Her pink sofa is in her pink house, which is also green and blue and muted shades of rust, and has a secret bar hidden in a courtyard shed, and an outdoor screening room heated by a woodburning stove. To walk into her living room, where one corner is painted with a symbol relating to her mum, another to her late dad, and a third with a meaningful dragon, is to enter the cosiest corner of Clarke’s mind. By the stairs, horsehair is visible in the plaster; the walls are stripped back to the bone. She shows me round with a raw sort of glee, a sense that her comfort and safety are bound into the details: the friends’ art on the walls, the “single girl’s” bedroom. She moved in after Game of Thrones; in this and many ways, her life can be cleanly dissected into before and after.

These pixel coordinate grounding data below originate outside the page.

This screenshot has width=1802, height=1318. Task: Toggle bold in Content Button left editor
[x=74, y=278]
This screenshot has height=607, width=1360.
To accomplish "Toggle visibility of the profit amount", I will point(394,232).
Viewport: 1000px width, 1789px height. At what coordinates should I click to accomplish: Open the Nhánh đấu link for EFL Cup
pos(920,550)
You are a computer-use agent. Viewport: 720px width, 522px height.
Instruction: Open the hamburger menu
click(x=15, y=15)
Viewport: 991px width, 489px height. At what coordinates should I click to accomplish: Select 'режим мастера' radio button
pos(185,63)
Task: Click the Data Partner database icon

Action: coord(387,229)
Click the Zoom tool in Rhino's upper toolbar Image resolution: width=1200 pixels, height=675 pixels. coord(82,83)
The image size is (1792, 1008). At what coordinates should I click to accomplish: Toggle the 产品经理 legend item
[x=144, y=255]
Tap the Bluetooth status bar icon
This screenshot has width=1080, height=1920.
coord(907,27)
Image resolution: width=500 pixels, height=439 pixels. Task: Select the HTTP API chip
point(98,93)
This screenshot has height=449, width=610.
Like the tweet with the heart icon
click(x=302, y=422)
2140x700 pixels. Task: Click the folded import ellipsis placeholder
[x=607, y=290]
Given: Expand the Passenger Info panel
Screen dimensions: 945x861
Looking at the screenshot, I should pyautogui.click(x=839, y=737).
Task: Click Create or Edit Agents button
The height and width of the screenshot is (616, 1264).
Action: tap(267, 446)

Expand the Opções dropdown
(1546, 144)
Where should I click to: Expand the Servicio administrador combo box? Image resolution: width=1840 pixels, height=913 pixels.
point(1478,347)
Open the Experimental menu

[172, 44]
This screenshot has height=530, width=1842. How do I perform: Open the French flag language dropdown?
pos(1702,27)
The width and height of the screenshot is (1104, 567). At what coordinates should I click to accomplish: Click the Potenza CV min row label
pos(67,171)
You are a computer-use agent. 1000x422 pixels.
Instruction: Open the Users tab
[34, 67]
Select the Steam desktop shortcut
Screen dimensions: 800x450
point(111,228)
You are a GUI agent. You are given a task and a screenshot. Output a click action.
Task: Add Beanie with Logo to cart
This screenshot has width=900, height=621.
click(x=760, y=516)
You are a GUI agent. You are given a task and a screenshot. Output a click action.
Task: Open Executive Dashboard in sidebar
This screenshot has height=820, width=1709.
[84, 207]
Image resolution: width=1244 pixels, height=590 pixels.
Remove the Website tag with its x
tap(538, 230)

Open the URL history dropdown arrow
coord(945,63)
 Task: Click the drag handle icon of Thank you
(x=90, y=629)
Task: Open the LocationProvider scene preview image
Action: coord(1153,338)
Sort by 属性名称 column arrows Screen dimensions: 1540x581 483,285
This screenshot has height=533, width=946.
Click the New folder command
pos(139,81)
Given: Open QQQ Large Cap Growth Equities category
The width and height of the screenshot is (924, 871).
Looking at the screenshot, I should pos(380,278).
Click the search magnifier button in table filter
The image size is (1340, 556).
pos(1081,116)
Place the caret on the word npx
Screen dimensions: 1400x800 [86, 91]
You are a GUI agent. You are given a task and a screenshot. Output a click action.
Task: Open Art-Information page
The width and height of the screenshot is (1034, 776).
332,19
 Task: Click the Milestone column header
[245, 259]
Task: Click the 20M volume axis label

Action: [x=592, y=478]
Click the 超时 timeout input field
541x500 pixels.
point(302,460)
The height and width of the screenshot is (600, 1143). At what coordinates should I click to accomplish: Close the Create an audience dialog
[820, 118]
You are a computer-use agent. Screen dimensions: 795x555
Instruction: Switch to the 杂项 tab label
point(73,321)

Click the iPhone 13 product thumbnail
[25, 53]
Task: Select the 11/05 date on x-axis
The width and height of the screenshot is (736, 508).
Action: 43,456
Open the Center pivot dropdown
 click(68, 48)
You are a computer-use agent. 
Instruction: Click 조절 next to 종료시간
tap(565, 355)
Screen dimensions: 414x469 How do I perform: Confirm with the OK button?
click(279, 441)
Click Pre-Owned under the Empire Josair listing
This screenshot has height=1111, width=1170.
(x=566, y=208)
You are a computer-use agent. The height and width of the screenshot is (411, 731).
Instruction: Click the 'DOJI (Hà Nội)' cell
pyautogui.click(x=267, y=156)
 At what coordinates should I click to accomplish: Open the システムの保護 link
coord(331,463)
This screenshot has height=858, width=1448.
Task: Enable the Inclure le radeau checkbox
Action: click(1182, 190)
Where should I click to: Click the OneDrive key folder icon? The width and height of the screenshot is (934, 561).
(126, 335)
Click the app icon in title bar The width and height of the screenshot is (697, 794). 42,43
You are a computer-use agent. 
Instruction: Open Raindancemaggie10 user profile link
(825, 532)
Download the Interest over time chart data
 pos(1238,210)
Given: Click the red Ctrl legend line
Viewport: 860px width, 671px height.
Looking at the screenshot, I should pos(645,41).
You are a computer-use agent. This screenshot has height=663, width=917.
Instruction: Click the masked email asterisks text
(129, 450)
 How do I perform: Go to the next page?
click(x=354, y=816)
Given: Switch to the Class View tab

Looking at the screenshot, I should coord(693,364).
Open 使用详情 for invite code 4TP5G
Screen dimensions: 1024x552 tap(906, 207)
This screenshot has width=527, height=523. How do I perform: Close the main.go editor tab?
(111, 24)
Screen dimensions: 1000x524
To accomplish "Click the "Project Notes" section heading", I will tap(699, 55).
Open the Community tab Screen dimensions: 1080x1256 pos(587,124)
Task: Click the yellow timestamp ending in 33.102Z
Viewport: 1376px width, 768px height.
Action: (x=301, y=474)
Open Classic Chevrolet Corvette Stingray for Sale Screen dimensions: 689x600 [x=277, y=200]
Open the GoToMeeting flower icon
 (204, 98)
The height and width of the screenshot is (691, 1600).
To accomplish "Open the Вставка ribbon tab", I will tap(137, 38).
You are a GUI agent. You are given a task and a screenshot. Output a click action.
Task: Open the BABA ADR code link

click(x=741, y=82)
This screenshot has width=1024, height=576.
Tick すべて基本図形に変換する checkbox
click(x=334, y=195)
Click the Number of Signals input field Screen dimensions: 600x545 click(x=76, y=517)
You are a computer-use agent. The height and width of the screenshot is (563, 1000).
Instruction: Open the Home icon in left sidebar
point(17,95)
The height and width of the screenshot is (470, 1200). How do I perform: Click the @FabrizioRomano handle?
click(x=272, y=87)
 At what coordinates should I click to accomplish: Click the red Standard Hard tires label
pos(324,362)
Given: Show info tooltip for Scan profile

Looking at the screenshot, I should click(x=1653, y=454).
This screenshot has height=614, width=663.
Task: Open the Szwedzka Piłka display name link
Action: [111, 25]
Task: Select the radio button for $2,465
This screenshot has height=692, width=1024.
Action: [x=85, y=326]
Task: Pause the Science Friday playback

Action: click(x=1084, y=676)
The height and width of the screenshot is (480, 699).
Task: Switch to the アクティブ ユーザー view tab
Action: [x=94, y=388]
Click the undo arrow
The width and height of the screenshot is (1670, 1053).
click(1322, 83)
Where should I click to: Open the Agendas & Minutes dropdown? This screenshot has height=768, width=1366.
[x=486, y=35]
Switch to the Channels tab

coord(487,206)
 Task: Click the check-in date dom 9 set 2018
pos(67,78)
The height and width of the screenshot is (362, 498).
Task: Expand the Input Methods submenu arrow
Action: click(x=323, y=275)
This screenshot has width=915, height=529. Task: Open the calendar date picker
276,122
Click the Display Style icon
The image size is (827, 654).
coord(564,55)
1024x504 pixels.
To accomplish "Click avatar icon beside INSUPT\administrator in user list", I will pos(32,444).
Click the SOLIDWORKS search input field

Before, Clarke, now 33, who grew up in Oxfordshire, had appeared in a single episode of the daytime soap Doctors. She was ambitious, optimistic and relentlessly cheerful. After, after Game of Thrones, and the death of her father, which shook her family, as did her lifethreatening stroke, she is sitting on her pink sofa and contemplating a decade that changed her.
“And yes, I’m at the point where I definitely think of the brain haemorrhage as a good thing,” she nods. She has extremely expressive eyebrows that appear jointed – for every word Clarke says, and she says many, they add 15 more. “Because I was never destined to be the ‘young actor goes off the rails’ type, up and down the gossip columns. And having a brain haemorrhage that coincided precisely with the beginning of my career and the beginning of a show that became something quite meaty, it gave me a perspective that I wouldn’t have had otherwise.” She pauses. “I’m quite a resilient human being, so a parent dying and brain haemorrhages coinciding with success and people following you in the street and getting stalkers – you’re just, like, ‘Well let’s try and make something sensible of it.’”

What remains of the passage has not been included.